Tool Selection Quality determines whether the agent selected the correct tool and for each tool the correct arguments.

This metric is particularly valuable for evaluating agentic AI systems where the model must decide which tools to use and how to use them correctly. Poor tool selection can lead to ineffective or incorrect responses.

Here’s a scale that shows the relationship between Tool Selection Quality and the potential impact on your AI system:

0

1

Low Quality

The agent selected incorrect tools or used correct tools with incorrect parameters.

High Quality

The agent selected the correct tools with the correct parameters.

Calculation Method

Tool Selection Quality is computed through a multi-step process:

1

Model Request

Multiple evaluation requests are sent to an LLM evaluator (e.g., OpenAI’s GPT4o-mini) to analyze the agent’s tool selection decisions.

2

Prompt Engineering

A carefully engineered chain-of-thought prompt guides the model to evaluate whether the selected tools and their parameters were appropriate for the task.

3

Multiple Evaluations

The system requests multiple distinct responses to this prompt to ensure robust evaluation through consensus.

4

Result Analysis

Each evaluation generates both an explanation of the reasoning and a binary judgment (yes/no) on tool selection appropriateness.

5

Score Calculation

The final Tool Selection Quality score is computed as the ratio of positive (‘yes’) responses to the total number of evaluation responses.

We also surface one of the generated explanations, always choosing one that aligns with the majority judgment among the responses.

This metric is computed by prompting an LLM multiple times, and thus requires additional LLM calls to compute, which may impact usage and billing.

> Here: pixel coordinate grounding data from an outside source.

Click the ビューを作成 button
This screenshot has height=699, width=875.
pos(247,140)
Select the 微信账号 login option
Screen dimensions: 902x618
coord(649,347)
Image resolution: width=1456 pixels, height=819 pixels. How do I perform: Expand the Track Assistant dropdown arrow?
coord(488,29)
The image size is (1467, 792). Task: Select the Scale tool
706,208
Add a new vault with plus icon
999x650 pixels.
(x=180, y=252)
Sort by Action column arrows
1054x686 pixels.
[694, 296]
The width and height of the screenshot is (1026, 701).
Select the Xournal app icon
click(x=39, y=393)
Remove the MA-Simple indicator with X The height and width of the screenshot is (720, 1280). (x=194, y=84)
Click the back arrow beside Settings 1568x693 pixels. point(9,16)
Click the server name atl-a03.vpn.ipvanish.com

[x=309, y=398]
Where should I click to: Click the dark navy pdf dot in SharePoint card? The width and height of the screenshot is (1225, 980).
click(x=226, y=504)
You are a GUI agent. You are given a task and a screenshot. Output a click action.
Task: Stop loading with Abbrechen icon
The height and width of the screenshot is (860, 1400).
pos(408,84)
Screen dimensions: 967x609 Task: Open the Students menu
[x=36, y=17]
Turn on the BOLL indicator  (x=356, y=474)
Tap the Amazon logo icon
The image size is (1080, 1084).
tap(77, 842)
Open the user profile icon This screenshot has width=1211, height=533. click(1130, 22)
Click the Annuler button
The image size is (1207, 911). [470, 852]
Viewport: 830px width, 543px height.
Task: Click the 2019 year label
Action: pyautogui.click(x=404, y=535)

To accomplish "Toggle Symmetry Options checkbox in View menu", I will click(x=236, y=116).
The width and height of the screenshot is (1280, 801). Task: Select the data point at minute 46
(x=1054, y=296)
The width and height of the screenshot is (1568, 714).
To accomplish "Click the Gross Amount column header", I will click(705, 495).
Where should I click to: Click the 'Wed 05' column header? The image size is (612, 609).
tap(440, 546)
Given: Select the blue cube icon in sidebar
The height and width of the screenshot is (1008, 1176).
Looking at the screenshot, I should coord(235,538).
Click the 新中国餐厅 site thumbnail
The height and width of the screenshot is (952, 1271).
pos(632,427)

Understanding Tool Selection Quality

When Tool Selection is Evaluated

Tool Selection Quality evaluates different scenarios:

No Tool Needed: The assistant is not expected to call tools if there are no unanswered user queries, if no tools can help answer any query, or if all the information to answer is contained in the history.

Tool Needed: When tools should be used, the turn is considered successful if the agent selected the correct tool and provided all required arguments with correct values.

Unsuccessful Selection: If the agent calls tools when it shouldn’t, or selects the wrong tool/arguments when it should call tools, the turn is considered unsuccessful.

Optimizing Your AI System

Addressing Low Tool Selection Quality

When a response has a low Tool Selection Quality score, consider these improvements:

Analyze error patterns: Identify common mistakes in tool selection or parameter usage.

Improve tool descriptions: Enhance tool documentation with clearer descriptions of when and how to use each tool.

Refine system prompts: Update instructions to provide better guidance on tool selection criteria.

Consider model capabilities: Some models may be better at tool selection than others.

Best Practices

Clear Tool Documentation

Provide detailed descriptions for each tool, including when to use it and what parameters are required.

Parameter Validation

Implement validation for tool parameters to prevent incorrect usage and provide helpful error messages.

Monitor Tool Usage Patterns

Track which tools are frequently misused to identify opportunities for improvement in tool design or documentation.

Fine-tune with Examples

Provide examples of correct tool usage in different scenarios to help the agent learn appropriate selection patterns.

Tool Selection Quality is most useful in Agentic Workflows, where an LLM decides the course of action to take by selecting a Tool. This metric helps you detect whether the right course of action was taken by the Agent.